There can be a major difference between the best authors of a genre, my favorite authors of a genre, and the most influential authors of a genre. While any top ten list like this will be somewhat controversial, here is a list of authors who have had a great and lasting influence on the science fiction genre.
Douglas Adams may be one of the most popular authors on this list, and when his works first came out, they were very unique. Adams is best known for his “Hitchhiker’s Guide to the Galaxy” series, which was ground breaking. These works introduced a comedic and strange (maybe almost surreal) element to science fiction writing that is still adored by fans even today.

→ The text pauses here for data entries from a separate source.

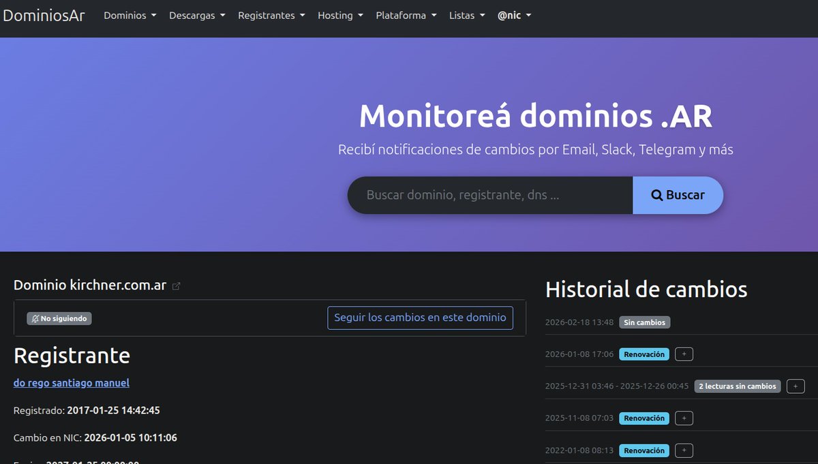Screen dimensions: 818x464
Task: Open the Registrantes menu
Action: point(271,15)
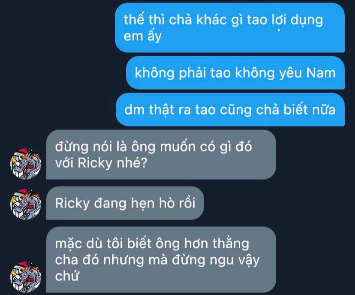Image resolution: width=355 pixels, height=295 pixels.
Task: Click the words 'em ấy' in the top message
Action: (x=142, y=36)
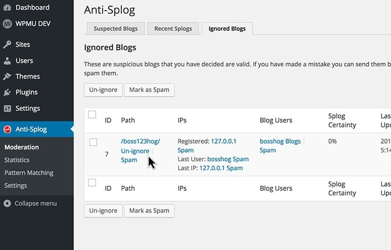Image resolution: width=391 pixels, height=250 pixels.
Task: Click the Plugins plug icon
Action: [7, 92]
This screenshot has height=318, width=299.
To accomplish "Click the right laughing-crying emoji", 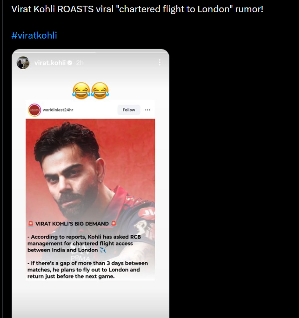I will 100,91.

Orson Scott Card is the author of one of the most popular science fiction series in history. The Ender’s Game sagas rate right up there with Dune as one of the most popular series of books of all time, and certainly the most popular of modern times. If William Gibson is the father of Cyber-punk science fiction, then Orson Scott Card is the modern voice that set the direction of modern science fiction.
Robert Heinlein was an extremely influential science fiction writer who may have been overshadowed in the long run by Isaac Asimov, but Heinlein is well known and loved among science fiction fans. He was both popular and controversial and he concentrated on “hard” science fiction — science fiction that took its science very seriously. He won four Hugo Awards for his novels, and along with Asimov and Clarke was known as one of “The Big Three of Science Fiction.” Talk about influence!
William Gibson is an extremely popular and controversial science fiction writer who is known as the father of the modern “Cyber Punk” novel. While people and fans still argue over what kind of an influence Gibson has had on the science fiction genre, there’s no doubt his mark has been made. As one anonymous critic put it: “Whether he’s saved the genre or destroyed it, only time will tell.” A little bit overboard, but it gives an idea of the influence this author of “Johnny Mnemonic” and “Neuromancers” has had.
While most famous for writing his smash hit novel “Fahrenheit 451,” one of (if not the) greatest dystopian science fiction novel of all time, Bradbury wrote a lot of science fiction and fantasy and was a major influence to literally thousands of future science fiction writers. Not only was “Fahrenheit 451” one of the best science fiction novels of all time, but “Something Wicked This Way Comes,” “Dandelion Wine,” and “The Martian Chronicles” are all works that each were amazing enough to make an author’s career, and Bradbury was the author of all of them. It’s amazing he’s only #6, but this is a genre that has amazing number of giants.
Even before the “Dune” series was made into a mini-series for the Sci-Fi channel, this series of books had a huge and devout following that rivaled that of “The Lord of the Rings.” This great series took place over 1,000s of years, and originally consisted of the novel “Dune” and five sequels, although other related novels have been published by his son since then. This series is amazingly wide ranging, often dealing with themes like human survival, evolution, ecology, and the intersection of religion, politics, and power. “Dune” is thought to be the single best-selling sci-fi novel of all time.
Considered one of “The Big Three of Science Fiction,” Arthur C. Clarke is known for his Space Odyssey series, particularly the novel “2001: A Space Odyssey,” which has become one of the most influential science fiction novels ever written, and was also a wildly popular movie, helping to bring the genre into the mainstream. There were several other books in the series, and Clarke is also known for his short stories and his work in encouraging emerging science fiction writers. He is also a long time member of the H.G. Wells society.
Asimov is perhaps the most famous of “The Big Three of Science Fiction” and is one of the most prolific writers in sci-fi history. He published or edited over 500 books, and an estimated 90,000+ letters and postcards. He has published non-fiction as well as fiction, with books under every section of the Dewey decimal system except for philosophy. He is best known as a science and science fiction writer, whose Robot series and Foundation series laid the groundwork for most modern science fiction and are still widely read today.
Verne’s writings made him the pioneer of science fiction, and one of its finest writers. He, in fact, published his first science fiction novels around the time H.G. Wells was born. “Journey to the Center of the Earth,” “20,000 Leagues Under the Sea,” and “Around the World in 80 Days,” are classics that changed fictional literature and gave birth to what would become the science fiction genre. Verne wrote incredibly detailed stories about space travel and submarines before any such travel on a large scale was practical, and he laid the foundation for arguably the greatest science fiction writer ever.
He might be both the best and the most influential science fiction writer ever. H.G. Wells’ classic books are still read and loved today. “The Time Machine,” is considered by many to be the best science fiction novel ever written, and “The War of the Worlds,” and “The Invisible Man” are hardly slouches, either. Over a century after they are written, these books are still fresh and strong enough to be made into Hollywood films. Wells set the bar for everyone else, and laid the foundation to ensure that science fiction would be very alive and well into the 20th century and beyond.